Can I add background music to the slideshow?

The conversion tool itself doesn't add an audio track — the AVI is silent video with an MP3 audio codec stub. To overlay music, render the silent AVI here first, then drop it into a video editor (Shotcut, DaVinci Resolve, OpenShot) alongside an audio file and re-export. Or render to HEIC to MP4 and use one of the many MP4-friendly muxing tools.

Will my Live Photos transfer as motion?

No. Live Photos are stored as a HEIC still plus a paired short MOV file. This tool reads only the HEIC still image, so the motion captured immediately before and after the shutter is dropped. If you want the motion preserved, export the MOV sidecar from Photos.app first and convert that separately.

What background color should I pick if photos have different aspect ratios?

Black is the default and visually disappears on most displays and projectors, mimicking standard letterbox bars. White looks crisper inside PowerPoint or print-style slideshows. Pick a brand color (24 named colors including Navy, Crimson, Teal) when the slideshow plays inside a themed presentation. The background only shows where a photo doesn't fill the video frame — fix that upstream by setting Video Resolution to match your dominant photo orientation (1920×1080 for landscape iPhone shots, 1080×1920 for portrait).

Can Windows open HEIC files directly without converting?

Windows 10 and 11 can open HEIC if you install both the free "HEIF Image Extensions" and the paid "HEVC Video Extensions from Device Manufacturer" ($0.99) from the Microsoft Store; without the HEVC pack Windows shows a thumbnail but not the full image. Windows 7, 8, and 8.1 have no first-party path — third-party tools like CopyTrans HEIC for Windows are required. Converting to AVI sidesteps all of this and gives you a single file that plays on any Windows version since XP.

Does the AVI keep HEIC's HDR or wide color information?

Mostly no. HEIC supports HDR10 and 10-bit color via its HEVC underpinnings, but classic AVI was designed for 8-bit SDR and most AVI codec implementations (MPEG-4 Part 2, DivX, Xvid) only encode 8-bit 4:2:0. If you need the HDR preserved, encode H.265 inside AVI — but the right answer is usually HEIC to MP4 (or MKV), which were designed for HDR carriage.

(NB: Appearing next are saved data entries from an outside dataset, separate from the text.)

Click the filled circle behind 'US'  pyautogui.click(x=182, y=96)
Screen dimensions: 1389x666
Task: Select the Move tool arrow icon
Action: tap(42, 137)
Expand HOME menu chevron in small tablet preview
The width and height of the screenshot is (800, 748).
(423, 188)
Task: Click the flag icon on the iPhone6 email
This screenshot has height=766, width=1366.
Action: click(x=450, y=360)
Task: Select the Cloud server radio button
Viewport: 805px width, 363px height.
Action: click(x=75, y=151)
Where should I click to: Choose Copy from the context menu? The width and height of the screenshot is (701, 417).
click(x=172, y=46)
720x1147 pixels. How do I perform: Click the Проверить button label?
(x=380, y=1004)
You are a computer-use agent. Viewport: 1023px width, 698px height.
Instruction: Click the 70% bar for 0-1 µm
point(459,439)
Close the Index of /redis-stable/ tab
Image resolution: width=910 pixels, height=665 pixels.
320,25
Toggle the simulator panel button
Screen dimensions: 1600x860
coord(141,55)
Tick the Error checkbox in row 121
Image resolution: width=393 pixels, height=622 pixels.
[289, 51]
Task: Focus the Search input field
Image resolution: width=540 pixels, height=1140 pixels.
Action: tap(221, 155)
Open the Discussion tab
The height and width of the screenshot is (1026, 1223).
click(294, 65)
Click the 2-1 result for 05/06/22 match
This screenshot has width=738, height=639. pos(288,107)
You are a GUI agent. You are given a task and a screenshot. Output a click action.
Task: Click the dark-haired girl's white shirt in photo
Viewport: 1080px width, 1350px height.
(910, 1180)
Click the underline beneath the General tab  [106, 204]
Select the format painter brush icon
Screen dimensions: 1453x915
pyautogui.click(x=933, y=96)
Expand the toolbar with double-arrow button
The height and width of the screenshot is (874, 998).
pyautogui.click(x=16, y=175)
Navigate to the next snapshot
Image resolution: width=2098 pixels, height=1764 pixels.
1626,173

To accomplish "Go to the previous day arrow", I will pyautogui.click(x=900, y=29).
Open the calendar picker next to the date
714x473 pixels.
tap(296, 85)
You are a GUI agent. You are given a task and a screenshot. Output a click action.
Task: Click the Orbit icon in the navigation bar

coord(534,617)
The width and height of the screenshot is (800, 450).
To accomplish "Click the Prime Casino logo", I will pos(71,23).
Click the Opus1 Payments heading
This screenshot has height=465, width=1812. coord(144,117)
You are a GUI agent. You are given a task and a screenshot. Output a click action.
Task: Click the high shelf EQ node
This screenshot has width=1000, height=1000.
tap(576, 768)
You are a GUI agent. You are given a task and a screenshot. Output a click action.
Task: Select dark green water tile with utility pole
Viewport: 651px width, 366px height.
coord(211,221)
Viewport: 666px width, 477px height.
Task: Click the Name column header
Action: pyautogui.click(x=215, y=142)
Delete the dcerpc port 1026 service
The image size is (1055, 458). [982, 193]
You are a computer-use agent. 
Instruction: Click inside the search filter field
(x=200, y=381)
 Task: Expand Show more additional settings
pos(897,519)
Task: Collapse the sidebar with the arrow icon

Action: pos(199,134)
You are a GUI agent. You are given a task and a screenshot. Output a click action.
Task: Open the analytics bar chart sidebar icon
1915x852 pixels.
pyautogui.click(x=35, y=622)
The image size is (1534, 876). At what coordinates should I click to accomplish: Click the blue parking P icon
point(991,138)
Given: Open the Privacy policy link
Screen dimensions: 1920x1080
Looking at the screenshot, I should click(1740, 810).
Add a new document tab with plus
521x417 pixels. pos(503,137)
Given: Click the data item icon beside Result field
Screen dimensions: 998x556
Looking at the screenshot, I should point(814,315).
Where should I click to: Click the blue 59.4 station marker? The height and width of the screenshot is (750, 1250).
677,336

Should I pick AVI or MP4 for my photo slideshow?

Pick AVI when the slideshow has to play on legacy Windows machines, older DVD authoring tools, or standalone USB media players from the 2005-2015 era. Pick MP4 (via HEIC to MP4) for anything modern — phones, smart TVs from the last 5 years, web upload, social sharing, and email. MP4 with H.264 is roughly 30-40% smaller than the equivalent MPEG-4 Part 2 AVI at the same visual quality and plays on every current device without codec packs.